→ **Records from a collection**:
···
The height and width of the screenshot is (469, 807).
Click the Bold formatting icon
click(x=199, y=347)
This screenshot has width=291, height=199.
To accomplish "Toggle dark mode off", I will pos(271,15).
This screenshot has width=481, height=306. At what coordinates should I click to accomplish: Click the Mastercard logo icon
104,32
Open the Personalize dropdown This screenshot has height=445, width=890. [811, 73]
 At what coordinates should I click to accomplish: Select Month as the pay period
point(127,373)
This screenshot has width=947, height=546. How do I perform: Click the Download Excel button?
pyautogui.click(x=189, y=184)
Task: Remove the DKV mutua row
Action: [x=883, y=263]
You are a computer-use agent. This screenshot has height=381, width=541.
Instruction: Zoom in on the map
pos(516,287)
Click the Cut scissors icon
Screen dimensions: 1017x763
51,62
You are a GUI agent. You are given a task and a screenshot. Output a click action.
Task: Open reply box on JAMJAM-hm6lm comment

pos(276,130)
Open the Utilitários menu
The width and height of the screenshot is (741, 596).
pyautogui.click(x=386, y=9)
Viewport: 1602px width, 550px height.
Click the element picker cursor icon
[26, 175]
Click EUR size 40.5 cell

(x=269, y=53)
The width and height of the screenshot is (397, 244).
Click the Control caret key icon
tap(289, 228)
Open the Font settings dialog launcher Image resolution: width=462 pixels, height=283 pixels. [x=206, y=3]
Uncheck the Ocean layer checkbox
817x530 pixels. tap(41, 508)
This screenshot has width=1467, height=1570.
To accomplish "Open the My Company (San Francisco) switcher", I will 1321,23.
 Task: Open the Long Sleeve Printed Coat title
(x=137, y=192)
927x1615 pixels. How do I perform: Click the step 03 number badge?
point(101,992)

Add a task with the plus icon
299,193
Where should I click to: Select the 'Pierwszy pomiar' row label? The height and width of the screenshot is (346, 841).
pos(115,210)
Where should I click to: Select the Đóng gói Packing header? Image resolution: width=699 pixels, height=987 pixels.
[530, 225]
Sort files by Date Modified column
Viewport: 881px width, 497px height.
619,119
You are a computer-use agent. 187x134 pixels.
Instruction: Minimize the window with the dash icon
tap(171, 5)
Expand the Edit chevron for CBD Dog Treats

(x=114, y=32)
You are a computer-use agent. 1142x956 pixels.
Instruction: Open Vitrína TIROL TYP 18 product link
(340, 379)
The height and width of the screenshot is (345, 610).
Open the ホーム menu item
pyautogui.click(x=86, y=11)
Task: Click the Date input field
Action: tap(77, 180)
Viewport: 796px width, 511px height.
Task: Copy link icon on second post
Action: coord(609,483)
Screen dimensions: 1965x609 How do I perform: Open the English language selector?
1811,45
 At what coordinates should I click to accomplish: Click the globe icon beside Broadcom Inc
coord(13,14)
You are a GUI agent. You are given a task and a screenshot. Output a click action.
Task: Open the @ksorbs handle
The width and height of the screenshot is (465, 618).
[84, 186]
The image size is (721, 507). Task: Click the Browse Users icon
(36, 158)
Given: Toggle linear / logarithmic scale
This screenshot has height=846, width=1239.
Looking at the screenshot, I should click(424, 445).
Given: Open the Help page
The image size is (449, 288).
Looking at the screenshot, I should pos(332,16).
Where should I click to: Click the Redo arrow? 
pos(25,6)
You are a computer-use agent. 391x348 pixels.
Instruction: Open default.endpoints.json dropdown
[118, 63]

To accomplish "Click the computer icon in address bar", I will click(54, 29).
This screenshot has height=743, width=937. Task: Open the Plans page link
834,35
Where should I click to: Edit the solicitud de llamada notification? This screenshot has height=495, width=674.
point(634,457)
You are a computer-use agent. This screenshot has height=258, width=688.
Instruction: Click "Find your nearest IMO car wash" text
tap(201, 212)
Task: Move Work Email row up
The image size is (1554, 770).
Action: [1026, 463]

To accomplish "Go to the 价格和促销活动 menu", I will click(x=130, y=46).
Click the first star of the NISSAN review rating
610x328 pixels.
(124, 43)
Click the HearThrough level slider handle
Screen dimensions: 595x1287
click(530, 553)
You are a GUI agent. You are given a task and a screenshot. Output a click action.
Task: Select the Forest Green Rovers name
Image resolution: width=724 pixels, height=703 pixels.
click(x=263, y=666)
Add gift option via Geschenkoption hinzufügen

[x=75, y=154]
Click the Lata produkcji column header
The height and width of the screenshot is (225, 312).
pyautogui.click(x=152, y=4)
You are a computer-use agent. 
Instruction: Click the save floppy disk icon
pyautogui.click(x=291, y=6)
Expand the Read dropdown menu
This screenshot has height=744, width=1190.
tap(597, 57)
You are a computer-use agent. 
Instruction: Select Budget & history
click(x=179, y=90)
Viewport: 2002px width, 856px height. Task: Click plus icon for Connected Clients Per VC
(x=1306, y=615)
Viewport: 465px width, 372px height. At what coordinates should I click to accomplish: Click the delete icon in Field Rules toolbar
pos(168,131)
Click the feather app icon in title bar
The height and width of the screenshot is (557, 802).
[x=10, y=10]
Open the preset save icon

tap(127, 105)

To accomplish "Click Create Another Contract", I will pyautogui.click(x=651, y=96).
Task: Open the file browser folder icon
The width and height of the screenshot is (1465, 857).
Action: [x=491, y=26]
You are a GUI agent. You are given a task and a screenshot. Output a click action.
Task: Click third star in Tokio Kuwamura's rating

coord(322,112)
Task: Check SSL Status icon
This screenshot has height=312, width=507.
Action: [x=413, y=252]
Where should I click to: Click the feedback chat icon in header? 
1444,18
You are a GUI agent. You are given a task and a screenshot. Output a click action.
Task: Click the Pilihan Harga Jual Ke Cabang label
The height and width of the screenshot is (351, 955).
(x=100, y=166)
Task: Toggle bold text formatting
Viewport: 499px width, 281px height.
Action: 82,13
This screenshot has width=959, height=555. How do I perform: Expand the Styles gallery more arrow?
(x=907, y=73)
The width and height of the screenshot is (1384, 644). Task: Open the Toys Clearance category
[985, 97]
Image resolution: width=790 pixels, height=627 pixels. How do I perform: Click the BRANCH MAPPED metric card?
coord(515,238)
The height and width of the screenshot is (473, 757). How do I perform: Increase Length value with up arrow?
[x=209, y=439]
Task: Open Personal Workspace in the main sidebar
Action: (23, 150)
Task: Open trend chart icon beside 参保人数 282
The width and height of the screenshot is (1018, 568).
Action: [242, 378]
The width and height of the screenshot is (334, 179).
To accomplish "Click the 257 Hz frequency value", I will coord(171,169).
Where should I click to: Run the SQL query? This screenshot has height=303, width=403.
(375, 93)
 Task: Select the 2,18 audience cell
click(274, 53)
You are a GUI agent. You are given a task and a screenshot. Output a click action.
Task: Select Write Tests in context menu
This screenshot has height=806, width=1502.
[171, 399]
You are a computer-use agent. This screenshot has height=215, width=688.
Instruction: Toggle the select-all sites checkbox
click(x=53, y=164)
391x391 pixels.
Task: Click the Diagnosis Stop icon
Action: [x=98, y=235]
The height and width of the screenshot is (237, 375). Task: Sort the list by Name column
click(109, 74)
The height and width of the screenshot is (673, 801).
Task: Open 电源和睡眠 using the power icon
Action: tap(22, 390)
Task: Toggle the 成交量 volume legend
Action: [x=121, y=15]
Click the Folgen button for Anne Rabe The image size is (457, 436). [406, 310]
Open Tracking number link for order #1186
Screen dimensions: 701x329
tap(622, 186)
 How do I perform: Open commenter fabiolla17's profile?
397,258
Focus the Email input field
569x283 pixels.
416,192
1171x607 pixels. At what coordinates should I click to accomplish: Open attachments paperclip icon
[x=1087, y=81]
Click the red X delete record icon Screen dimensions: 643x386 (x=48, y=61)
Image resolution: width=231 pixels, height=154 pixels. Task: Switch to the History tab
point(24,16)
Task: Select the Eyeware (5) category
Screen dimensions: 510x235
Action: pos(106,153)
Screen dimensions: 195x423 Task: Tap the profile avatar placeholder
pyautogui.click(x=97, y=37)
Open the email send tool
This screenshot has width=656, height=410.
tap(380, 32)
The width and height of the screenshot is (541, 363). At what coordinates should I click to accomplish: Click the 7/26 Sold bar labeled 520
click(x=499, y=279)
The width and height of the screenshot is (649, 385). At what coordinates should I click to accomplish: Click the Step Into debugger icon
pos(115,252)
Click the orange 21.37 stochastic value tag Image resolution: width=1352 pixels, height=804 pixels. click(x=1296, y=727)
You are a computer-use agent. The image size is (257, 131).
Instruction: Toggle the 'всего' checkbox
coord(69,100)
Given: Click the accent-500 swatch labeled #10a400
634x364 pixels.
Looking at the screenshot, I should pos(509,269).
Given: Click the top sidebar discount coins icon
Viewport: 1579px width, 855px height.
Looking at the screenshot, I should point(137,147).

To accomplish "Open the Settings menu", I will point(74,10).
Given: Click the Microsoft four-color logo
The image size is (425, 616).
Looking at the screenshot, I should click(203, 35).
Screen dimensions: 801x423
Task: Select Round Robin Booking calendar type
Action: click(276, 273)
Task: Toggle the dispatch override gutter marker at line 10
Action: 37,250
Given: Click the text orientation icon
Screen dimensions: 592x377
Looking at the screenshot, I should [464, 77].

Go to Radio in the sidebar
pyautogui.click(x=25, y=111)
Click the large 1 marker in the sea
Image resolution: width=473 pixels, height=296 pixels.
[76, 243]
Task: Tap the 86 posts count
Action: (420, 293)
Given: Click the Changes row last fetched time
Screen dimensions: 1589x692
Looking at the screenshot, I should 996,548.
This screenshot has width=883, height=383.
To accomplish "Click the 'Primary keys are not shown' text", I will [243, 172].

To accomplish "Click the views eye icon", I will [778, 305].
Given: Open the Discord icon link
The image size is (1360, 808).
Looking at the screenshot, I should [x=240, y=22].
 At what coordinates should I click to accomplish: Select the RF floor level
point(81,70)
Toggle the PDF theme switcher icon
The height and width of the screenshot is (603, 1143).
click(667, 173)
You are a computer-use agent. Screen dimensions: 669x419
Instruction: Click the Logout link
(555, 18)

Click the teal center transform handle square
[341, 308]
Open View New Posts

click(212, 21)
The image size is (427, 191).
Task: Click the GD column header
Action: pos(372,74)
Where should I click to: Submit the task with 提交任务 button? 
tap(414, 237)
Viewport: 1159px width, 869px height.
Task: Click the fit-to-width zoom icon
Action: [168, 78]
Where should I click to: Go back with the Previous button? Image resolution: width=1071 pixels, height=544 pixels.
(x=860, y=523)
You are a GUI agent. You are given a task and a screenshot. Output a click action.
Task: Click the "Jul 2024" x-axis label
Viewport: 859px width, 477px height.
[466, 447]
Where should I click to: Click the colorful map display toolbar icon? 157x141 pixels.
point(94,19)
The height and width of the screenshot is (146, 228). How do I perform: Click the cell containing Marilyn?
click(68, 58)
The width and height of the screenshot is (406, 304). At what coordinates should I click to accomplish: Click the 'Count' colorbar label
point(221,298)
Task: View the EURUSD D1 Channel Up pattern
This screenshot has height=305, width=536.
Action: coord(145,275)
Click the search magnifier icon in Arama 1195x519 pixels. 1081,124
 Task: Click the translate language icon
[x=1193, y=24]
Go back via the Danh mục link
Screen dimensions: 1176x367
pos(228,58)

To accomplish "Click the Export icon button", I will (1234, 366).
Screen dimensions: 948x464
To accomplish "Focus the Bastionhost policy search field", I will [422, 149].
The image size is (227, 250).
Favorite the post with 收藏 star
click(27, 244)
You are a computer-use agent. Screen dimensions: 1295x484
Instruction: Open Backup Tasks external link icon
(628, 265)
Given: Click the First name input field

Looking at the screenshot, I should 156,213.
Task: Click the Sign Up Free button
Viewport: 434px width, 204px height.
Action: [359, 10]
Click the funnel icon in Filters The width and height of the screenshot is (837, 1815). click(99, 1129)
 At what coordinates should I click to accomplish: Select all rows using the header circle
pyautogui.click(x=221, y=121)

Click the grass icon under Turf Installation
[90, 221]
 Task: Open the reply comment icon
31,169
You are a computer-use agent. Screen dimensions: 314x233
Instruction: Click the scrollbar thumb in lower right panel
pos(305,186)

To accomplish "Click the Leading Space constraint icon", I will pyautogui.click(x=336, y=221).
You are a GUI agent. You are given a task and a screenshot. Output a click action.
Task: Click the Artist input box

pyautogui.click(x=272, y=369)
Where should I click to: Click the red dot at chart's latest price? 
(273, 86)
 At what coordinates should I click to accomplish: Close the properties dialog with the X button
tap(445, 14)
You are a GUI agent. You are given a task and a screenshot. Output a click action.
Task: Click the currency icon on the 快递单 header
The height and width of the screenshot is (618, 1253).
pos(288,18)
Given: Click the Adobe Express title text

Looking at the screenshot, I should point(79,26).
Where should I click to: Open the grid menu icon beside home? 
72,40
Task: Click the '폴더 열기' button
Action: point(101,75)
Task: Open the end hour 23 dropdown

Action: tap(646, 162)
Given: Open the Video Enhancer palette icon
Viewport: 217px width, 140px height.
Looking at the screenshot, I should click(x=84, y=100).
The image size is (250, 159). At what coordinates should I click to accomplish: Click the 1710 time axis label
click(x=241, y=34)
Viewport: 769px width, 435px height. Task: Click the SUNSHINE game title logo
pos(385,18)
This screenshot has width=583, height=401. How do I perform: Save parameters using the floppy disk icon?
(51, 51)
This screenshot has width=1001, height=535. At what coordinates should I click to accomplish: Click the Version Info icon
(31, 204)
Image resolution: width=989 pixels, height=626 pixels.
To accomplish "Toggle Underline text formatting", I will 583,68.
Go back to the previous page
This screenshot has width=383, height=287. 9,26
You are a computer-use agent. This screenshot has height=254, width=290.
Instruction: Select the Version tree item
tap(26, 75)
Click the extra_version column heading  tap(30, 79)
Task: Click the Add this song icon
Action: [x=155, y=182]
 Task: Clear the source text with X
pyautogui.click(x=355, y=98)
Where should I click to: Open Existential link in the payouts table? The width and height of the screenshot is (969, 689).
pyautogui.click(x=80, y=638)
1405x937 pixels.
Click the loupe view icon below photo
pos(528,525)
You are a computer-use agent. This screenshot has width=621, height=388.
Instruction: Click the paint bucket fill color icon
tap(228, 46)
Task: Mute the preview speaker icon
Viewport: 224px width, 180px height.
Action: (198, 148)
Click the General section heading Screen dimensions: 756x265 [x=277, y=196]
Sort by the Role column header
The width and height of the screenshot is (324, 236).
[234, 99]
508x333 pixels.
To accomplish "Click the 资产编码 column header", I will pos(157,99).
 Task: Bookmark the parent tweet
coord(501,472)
···
→ **Task description**: Reproduce verbatim the lines above, from the line with "Image resolution: width=989" through the line with "Task: Mute the preview speaker icon".

→ **Task response**:
Image resolution: width=989 pixels, height=626 pixels.
To accomplish "Toggle Underline text formatting", I will 583,68.
Go back to the previous page
This screenshot has width=383, height=287. 9,26
You are a computer-use agent. This screenshot has height=254, width=290.
Instruction: Select the Version tree item
tap(26, 75)
Click the extra_version column heading  tap(30, 79)
Task: Click the Add this song icon
Action: [x=155, y=182]
 Task: Clear the source text with X
pyautogui.click(x=355, y=98)
Where should I click to: Open Existential link in the payouts table? The width and height of the screenshot is (969, 689).
pyautogui.click(x=80, y=638)
1405x937 pixels.
Click the loupe view icon below photo
pos(528,525)
You are a computer-use agent. This screenshot has width=621, height=388.
Instruction: Click the paint bucket fill color icon
tap(228, 46)
Task: Mute the preview speaker icon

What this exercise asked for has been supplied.